At the time, of course, birthday parties were a big part of the social calendar. Mostly the same people who came to your parties invited you to theirs, and everyone knew where they stood in the national school scheme of things. Once, however, a girl in my high babies class called Hilary issued an invitation to her birthday shindig, an unexpected turn of events given that we had never even exchanged pleasantries in the school yard. Still, I don’t mind saying I was delighted with myself when I tripped home to tell my mother/secretary to slot a new engagement into our Saturday schedule between 3pm and 6pm.

A few days later, my mother took me solemnly aside and explained that Hilary’s mother had been forced into a public climbdown. It turns out Hilary had invited every girl in her class, not to mention a few stragglers from first and second class that she’d happened upon in her forays from classroom to yard, and her mother had to go on serious damage limitation in an attempt to cull the numbers before the 50-odd five-year-olds showed up on her doorstep for their cocktail sausages. Hilary and I never spoke again.

I might have felt sorry for her, but I was too busy marshalling my small reserves of compassion on behalf of the unfortunate few whose birthdays fell in summer time, thus depriving them of the notable delight of having the whole class sing them a heartfelt if probably tuneless happy birthday. My objective conclusion was that the only real month for a birthday was March, with its added bonus of the likelihood of your birthday falling during Lent, allowing for a special day of dispensation from the forswearing of sweet things.

Now I’ve reached adulthood, of course, such annual excitements are deemed well behind me. Birthdays are to pass with measured acknowledgment, and those who make impolite inquiries about one’s age are best met with frosty hesitancy, zero disclosure or a barefaced lie, if one is up to it, at least according to the social mores of our time. And being honest, I’m not immune to some reluctance to admit my age, particularly when such an admission might be deemed likely to incur judgment. Do I really want to tell people I’m turning 36? What if I’m thereby deemed too old for this party/dress/boyfriend/column?
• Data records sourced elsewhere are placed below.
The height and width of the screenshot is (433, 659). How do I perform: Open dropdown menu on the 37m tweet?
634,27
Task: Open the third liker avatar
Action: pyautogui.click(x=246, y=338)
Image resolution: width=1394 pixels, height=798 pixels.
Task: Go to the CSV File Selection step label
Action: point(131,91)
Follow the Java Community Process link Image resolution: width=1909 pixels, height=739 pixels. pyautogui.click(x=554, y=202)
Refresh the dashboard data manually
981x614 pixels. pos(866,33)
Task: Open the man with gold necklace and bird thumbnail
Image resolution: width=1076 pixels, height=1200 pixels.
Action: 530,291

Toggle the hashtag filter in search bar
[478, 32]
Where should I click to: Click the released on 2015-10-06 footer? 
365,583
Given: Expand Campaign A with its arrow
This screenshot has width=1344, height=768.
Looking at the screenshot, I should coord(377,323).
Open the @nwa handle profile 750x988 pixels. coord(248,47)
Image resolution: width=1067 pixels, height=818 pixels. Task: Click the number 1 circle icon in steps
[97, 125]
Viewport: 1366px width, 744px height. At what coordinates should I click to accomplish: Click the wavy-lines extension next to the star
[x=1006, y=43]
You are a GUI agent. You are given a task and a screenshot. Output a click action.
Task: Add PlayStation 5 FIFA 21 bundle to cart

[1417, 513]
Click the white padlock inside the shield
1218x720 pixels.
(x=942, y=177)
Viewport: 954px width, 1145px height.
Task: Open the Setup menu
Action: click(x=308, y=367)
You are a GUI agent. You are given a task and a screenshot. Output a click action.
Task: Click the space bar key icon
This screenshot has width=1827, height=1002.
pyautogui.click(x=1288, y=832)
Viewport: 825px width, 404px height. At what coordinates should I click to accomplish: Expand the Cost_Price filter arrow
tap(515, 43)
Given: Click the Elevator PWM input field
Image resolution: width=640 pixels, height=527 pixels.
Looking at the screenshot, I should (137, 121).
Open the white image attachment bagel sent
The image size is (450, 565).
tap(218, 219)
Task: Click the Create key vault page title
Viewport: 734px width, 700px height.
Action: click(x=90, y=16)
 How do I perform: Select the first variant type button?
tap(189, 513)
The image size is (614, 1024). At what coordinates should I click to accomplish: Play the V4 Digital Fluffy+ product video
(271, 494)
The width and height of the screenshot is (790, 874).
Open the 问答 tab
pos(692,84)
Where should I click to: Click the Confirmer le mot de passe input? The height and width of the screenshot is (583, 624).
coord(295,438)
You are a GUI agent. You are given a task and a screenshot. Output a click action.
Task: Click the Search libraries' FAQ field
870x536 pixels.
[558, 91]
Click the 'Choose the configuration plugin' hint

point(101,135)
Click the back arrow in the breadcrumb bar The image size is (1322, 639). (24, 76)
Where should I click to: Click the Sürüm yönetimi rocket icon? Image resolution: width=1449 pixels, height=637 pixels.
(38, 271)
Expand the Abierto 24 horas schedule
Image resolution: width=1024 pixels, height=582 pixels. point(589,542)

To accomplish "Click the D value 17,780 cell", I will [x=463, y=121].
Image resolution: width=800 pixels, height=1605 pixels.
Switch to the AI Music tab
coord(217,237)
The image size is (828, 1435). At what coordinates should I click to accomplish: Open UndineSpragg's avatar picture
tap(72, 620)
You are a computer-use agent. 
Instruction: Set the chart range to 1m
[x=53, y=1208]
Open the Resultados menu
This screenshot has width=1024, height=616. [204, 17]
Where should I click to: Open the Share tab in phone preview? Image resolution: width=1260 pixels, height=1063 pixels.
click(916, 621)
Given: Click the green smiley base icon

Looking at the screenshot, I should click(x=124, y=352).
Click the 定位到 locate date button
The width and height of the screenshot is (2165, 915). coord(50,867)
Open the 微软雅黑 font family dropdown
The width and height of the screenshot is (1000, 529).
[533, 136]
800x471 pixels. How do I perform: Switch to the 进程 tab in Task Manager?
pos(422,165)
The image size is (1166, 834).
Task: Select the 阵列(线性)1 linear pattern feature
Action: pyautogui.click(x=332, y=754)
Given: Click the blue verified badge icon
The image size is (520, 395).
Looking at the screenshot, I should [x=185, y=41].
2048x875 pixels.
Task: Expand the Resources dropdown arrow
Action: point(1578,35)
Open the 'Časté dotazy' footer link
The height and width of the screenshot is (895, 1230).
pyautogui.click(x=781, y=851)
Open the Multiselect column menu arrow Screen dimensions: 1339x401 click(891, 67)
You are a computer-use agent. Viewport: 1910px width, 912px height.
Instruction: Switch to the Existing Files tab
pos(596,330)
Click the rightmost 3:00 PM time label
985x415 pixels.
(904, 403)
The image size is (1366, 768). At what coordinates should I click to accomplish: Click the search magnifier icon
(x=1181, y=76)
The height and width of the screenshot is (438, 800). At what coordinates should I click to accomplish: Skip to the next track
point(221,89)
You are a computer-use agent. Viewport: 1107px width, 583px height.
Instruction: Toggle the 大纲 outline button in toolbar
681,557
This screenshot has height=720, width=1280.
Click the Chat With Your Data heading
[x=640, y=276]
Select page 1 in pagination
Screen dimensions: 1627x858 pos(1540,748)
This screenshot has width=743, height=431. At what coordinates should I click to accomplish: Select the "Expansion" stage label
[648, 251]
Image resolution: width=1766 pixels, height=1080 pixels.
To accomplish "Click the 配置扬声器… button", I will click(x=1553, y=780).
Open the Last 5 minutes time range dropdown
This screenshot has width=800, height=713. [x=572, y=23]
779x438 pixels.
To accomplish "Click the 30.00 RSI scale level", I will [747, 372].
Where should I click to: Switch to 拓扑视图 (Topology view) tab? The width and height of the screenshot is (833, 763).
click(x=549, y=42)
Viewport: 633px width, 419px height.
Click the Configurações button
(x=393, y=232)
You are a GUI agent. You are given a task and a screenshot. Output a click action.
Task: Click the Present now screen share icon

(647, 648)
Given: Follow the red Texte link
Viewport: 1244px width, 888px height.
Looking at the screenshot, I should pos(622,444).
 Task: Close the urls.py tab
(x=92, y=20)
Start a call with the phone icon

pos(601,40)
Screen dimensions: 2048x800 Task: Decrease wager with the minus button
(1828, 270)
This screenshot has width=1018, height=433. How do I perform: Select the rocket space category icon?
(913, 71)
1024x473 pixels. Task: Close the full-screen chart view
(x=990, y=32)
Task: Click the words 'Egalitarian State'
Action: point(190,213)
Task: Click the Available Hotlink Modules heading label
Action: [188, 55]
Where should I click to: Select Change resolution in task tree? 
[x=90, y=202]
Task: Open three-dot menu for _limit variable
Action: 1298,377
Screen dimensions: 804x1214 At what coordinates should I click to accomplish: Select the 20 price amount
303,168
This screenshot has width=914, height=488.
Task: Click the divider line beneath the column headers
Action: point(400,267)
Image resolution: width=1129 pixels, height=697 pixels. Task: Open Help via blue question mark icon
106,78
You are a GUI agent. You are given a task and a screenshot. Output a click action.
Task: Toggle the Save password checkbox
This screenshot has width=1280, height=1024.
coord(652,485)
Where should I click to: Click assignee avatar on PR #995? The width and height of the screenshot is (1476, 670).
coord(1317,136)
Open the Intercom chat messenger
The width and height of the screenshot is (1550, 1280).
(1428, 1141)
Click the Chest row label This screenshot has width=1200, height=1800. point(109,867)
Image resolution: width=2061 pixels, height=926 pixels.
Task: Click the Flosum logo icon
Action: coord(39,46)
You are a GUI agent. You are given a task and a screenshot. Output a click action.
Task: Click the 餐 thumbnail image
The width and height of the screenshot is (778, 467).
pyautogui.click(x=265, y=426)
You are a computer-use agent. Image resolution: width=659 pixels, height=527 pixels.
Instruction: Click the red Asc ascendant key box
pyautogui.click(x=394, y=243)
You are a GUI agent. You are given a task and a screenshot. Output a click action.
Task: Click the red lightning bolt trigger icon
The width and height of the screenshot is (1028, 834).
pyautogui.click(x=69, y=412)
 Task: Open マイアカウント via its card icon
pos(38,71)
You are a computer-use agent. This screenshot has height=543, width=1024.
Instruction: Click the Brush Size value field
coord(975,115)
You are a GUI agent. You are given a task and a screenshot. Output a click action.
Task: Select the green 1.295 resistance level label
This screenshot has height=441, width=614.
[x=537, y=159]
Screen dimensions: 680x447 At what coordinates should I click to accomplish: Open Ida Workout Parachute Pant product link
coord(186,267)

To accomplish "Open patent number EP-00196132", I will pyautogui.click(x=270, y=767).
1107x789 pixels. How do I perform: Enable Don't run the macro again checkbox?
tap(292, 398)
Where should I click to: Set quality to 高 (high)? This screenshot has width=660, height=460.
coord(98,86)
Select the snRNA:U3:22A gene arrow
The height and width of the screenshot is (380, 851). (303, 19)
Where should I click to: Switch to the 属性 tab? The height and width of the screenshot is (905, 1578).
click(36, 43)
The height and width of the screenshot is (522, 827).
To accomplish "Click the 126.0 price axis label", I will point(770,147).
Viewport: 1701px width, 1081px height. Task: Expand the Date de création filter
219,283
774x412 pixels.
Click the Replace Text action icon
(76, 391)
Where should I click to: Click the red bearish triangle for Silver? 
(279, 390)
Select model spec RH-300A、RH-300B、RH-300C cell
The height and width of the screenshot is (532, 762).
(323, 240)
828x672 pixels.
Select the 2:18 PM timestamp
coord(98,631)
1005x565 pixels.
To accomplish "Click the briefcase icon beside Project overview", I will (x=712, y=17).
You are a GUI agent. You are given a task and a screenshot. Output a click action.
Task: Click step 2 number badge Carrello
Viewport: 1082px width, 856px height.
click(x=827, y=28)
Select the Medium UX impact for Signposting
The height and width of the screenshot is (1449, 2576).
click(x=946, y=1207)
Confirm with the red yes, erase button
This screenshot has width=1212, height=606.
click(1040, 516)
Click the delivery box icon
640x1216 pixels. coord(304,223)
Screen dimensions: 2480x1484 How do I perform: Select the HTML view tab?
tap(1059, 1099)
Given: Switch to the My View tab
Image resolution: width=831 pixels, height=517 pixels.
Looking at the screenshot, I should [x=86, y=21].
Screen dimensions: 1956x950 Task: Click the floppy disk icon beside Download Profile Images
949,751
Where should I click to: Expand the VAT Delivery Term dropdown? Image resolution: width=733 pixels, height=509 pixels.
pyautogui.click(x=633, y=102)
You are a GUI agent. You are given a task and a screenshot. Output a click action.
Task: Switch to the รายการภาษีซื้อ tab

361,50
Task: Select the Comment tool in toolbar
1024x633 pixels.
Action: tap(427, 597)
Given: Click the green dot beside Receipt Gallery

When I was a chiseller, people were only charmed to hear me chant my age at every meeting. It was a number I was inordinately proud of, and I would bellow it at the top of my lungs, hoping it would be accorded the respect I deemed such maturity merited. It seems particularly unfair that same ageing process is what has put paid to such behaviour. Surely I should be shouting it out louder than ever.

Now that I’m not actively benefiting from it, it seems timely to take on this pesky cult of youth once and for all, and start putting all the candles back on the cake. A birthday is a cause for celebration, after all, and surely the more you clock up, the bigger the reason for such. Of course, by the time you read this, it’ll be someone else’s birthday and I will be a whole year older and on the countdown to the next. Tempus bleedin’ fugit. Happy birthday, whoever you are.